I ask her to explain what she means. “They can be demeaning, look down on you like you’re a college dropout. Like they don’t think you’re working a real job. Sometimes they don’t treat you like you’re a human being. Sometimes they treat you like a whore.”

“Who’s they?”

“The customers,” she responds, matter-of-factly. And just like that the shocking stories commence.

The time she had a hot steak thrown at her, and had to go and hide so no one would see her tears. That time she quit her job because the owner was coming on to staff, including girls who were underage. And the many times she felt like she was treated like a sex worker.

In 2014, a study that surveyed 688 restaurant workers found that a staggering 80% of women experienced sexual harassment from customers, two-thirds from managers, and half from co-workers. (Male restaurant workers also suffered sexual harassment, but to a lesser degree.)

The atmosphere of sexual harassment was endemic.

No one puts it as succinctly as Alison Baker, 34, who works as a server in a Mexican restaurant in Chicago.
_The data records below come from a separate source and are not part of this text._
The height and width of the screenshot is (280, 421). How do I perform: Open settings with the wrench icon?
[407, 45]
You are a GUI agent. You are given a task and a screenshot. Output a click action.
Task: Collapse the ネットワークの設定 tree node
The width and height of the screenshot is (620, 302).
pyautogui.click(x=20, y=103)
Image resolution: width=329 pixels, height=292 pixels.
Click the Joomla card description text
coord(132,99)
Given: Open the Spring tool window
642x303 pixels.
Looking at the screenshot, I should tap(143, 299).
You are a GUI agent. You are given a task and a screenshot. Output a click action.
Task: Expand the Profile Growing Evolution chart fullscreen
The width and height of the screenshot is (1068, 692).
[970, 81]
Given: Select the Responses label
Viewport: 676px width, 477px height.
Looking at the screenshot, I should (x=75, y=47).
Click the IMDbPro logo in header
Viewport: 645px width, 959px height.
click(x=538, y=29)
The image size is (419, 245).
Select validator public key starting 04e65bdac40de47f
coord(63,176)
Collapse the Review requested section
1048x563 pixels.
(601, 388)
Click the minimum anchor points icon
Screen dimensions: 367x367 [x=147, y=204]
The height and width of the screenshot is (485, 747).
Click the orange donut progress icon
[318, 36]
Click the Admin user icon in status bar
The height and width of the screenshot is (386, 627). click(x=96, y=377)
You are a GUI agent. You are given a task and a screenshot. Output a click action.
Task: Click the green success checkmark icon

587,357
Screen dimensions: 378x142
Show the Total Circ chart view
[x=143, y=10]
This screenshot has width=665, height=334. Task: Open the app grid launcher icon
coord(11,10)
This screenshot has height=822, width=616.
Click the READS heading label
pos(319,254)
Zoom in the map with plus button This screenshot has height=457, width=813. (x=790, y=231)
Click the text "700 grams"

“When you are hired as a waitress, it might as well be a part of the manual. You will be sexually harassed. You are relying on this person for your wage, so you can’t say anything,” she says. “It can be scary. You’re so vulnerable.”

Baker had a barista friend of hers die when she was younger, killed by one of her regulars. Acquiring stalkers is pretty standard, she tells me, but however much she hates it, when she dresses up and wears makeup, the truth is, the tips are better.

“I think the notion of a young attractive female waitress as a sex object has entered as a cultural norm,” says Avery, the law professor. She points out the emergence and popularity of “breastaurants” like Hooters, starting in the 1980s, where attractive waitresses are expected to wear form fitting clothes and flirt to get tips. But she goes back even further.

In 19th-century America, women who worked in food establishments were often assumed to be prostitutes. “Women only really entered the workforce during the second world war. Before that women’s place was considered to be in the home. So the thought was, well, if they are leaving the home, then what are they doing it for?

“It goes with the territory. Some men come in and they act like they want a strip show. Sometimes I think maybe I should work in a strip club. I feel like at least I might make more money”, says Baker..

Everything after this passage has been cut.